Carlos Drummond de Andrade
Acorda, Luís Mauricio. Vou te mostrar o mundo,
se é que não preferes vê-lo de teu reino profundo. 

Despertando, Luís Mauricio, não chores mais que um tiquinho.
Se as crianças da América choram em coro, que seria, digamos, do teu vizinho? 

Que seria de ti, Luís Mauricio, pranteando mais que o necessário?
Os olhos se inflamam depressa, e do mundo o espetáculo é vário 

e pede ser visto e amado. É tão pouco, cinco sentidos.
Pois que sejam lépidos, Luís Mauricio, que sejam novos e comovidos. 

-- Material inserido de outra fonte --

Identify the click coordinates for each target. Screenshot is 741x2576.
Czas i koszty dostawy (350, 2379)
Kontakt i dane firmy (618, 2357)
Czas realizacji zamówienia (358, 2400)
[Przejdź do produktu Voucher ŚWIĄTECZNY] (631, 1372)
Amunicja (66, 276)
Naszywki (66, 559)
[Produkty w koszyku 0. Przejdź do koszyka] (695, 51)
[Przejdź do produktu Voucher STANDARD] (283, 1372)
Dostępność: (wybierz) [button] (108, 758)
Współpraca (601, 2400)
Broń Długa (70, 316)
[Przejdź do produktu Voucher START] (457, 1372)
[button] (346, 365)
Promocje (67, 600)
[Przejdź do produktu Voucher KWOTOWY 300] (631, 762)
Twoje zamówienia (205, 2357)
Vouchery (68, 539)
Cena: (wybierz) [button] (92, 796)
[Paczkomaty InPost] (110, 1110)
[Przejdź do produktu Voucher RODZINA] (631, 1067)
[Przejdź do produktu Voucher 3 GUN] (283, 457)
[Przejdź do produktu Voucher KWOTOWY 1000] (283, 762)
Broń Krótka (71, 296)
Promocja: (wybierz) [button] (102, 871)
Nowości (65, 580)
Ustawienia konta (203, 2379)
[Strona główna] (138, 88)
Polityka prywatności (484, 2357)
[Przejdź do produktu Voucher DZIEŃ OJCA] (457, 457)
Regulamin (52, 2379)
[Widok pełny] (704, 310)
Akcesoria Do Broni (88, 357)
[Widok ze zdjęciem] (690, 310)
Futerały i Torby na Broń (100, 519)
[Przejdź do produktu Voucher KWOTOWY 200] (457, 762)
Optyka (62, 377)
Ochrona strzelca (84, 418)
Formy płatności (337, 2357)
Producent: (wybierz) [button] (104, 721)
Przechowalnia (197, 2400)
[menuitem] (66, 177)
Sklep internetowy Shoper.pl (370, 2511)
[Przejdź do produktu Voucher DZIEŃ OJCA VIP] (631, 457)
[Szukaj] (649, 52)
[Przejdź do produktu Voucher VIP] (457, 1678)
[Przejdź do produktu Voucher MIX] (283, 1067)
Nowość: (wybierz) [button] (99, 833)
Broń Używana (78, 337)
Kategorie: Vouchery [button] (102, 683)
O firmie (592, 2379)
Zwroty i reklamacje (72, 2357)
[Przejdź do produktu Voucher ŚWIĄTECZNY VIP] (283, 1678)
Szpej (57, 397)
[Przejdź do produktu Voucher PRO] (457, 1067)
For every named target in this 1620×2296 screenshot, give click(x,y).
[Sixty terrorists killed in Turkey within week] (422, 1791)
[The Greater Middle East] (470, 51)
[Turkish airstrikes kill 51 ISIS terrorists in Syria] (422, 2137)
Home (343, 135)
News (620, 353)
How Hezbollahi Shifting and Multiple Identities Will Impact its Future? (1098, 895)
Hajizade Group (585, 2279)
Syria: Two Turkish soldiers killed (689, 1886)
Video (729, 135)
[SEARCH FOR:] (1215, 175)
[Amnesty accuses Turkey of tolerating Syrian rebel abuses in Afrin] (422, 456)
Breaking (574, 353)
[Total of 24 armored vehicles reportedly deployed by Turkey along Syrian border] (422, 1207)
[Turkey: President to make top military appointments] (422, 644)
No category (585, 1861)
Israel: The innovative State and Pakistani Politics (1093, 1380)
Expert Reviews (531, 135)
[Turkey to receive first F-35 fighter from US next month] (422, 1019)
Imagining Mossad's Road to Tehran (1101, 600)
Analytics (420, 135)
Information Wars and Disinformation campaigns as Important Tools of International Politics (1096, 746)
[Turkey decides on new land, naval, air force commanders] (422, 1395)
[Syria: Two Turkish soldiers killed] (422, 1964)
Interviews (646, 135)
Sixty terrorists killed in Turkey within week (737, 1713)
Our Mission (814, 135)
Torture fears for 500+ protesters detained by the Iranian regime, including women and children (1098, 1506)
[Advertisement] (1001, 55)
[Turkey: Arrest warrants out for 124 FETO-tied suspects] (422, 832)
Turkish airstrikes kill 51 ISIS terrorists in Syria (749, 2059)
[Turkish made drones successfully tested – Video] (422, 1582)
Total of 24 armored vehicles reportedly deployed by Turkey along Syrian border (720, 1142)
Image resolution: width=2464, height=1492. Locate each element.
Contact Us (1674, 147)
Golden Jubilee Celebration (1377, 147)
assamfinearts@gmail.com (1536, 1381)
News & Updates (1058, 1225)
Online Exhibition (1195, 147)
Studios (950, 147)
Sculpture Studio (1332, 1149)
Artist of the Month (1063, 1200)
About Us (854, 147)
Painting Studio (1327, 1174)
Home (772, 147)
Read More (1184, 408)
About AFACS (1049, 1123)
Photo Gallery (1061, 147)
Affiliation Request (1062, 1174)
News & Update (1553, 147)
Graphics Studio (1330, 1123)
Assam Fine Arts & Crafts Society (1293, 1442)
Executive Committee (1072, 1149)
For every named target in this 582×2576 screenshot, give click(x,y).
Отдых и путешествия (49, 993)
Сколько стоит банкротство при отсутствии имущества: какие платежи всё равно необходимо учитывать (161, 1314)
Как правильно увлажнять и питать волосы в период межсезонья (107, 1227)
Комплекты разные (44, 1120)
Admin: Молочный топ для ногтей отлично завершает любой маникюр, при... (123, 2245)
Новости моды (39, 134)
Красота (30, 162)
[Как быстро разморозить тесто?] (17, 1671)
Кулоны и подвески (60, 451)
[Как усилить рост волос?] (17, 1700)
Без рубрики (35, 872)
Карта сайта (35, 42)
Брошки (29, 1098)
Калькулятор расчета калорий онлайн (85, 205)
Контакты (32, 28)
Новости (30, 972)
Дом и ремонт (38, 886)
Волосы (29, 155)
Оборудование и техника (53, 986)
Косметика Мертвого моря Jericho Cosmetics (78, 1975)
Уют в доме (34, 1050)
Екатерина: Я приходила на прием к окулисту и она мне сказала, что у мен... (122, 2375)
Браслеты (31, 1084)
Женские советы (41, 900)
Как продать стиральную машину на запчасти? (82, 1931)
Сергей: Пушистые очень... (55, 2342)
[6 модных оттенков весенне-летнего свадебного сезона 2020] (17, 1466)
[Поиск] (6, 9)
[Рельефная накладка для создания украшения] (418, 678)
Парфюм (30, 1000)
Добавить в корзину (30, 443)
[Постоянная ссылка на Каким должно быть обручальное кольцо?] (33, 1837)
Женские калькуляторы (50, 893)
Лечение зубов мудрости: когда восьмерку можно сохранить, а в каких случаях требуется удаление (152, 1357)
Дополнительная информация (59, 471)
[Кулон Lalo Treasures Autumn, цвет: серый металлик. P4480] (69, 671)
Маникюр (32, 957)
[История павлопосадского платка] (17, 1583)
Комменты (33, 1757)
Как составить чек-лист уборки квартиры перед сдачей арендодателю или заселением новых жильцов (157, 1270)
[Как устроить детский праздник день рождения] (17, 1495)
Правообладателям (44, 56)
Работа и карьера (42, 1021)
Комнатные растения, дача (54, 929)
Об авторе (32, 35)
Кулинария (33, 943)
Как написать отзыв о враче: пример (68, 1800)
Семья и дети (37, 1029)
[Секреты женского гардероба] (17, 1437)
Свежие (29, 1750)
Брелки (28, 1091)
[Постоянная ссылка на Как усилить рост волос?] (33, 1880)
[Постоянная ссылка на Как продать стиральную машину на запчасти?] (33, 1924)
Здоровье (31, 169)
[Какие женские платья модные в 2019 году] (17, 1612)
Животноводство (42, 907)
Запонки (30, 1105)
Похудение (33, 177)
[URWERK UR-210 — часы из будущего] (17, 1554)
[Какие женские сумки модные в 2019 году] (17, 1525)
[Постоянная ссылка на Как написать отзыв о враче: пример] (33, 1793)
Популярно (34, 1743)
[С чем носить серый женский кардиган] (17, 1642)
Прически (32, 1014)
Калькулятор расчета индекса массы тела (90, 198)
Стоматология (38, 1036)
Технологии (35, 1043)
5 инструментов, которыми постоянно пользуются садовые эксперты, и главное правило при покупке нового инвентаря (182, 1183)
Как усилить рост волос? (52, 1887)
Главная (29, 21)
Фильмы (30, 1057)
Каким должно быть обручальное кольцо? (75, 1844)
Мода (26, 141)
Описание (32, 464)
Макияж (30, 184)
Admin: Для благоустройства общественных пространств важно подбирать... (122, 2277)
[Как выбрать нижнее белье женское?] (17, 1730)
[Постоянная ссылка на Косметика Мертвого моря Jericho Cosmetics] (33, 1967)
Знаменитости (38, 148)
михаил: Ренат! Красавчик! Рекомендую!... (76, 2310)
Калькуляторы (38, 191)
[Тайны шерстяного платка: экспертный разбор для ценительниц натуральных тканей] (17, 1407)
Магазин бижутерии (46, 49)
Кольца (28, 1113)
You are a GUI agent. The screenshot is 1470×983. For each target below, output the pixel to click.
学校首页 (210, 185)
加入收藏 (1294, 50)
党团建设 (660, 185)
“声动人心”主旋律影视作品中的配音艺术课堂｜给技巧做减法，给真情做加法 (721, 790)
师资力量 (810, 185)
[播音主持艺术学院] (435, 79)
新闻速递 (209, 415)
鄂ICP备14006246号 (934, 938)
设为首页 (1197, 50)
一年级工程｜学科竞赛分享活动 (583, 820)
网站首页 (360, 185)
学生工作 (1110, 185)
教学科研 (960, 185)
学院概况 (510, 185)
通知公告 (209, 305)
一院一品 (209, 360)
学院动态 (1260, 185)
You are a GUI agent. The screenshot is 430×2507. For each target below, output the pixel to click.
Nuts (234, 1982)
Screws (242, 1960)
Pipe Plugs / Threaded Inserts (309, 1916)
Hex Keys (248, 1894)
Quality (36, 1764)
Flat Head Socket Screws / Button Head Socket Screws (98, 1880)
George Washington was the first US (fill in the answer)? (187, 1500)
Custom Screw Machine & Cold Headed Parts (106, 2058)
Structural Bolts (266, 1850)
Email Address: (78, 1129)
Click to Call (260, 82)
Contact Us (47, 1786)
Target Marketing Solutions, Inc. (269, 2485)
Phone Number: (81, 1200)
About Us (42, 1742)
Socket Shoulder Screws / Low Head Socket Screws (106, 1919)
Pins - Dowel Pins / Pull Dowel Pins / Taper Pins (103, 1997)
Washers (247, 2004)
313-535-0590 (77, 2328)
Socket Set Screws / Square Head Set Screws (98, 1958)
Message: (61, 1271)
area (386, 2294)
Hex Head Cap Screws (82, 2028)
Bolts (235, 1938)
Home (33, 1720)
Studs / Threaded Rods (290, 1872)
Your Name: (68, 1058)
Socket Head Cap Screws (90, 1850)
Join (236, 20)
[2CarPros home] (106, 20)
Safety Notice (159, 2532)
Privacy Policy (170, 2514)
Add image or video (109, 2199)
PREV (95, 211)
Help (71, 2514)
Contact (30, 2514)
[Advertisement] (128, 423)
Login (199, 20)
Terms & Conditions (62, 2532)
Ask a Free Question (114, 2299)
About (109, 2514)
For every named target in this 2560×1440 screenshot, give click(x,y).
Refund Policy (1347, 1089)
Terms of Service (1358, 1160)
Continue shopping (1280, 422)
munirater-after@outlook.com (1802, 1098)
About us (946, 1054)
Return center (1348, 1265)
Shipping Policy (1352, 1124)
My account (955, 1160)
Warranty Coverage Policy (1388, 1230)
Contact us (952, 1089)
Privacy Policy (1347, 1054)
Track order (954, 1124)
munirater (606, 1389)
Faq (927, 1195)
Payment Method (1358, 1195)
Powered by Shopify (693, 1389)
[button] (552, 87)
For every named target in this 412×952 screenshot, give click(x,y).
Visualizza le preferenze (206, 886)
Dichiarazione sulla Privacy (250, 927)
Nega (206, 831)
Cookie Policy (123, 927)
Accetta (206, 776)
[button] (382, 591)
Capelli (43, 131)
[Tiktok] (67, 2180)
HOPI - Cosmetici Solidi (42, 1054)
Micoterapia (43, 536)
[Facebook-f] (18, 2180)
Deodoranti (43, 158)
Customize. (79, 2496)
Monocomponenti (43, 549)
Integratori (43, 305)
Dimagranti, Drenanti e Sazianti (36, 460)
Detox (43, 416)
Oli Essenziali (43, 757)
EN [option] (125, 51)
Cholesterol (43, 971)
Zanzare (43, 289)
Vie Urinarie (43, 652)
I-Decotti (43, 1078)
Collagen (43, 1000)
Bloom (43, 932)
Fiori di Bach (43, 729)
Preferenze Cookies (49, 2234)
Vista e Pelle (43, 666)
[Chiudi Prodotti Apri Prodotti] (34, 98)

E como há tempo para viver, Luís Mauricio, podes gastá-lo à janela
que dá para a "Justicia del Trabajo", onde a imaginosa linha da hera 

tenazmente compõe seu desenho, recobrindo o que é feio, formal e triste.
Sucede que chegou a primavera, menino, e o muro já não existe. 

Admito que amo nos vegetais a carga de silêncio, Luís Mauricio.
Mas há que tentar o diálogo quando a solidão é vício. 

E agora, começa a crescer. Em poucas semanas um homem
Se manifesta na boca, nos rins, na medalhinha do nome. 

Já te vejo na proporção da cidade, dessa caminha em que dormes.
Dir-se-ia que só o anão de Harrods, hoje velho, entre garotos enormes, 

conserva o disfarce da infância, como, na sua imobilidade,
à esquina de Córdoba e Florida, só aquele velho pendido e sentado, 

de luvas e sobretudo, vê passar (é cego) o tempo que não enxergamos,
o tempo irreversível, o tempo estático, espaço vazio entre ramos. 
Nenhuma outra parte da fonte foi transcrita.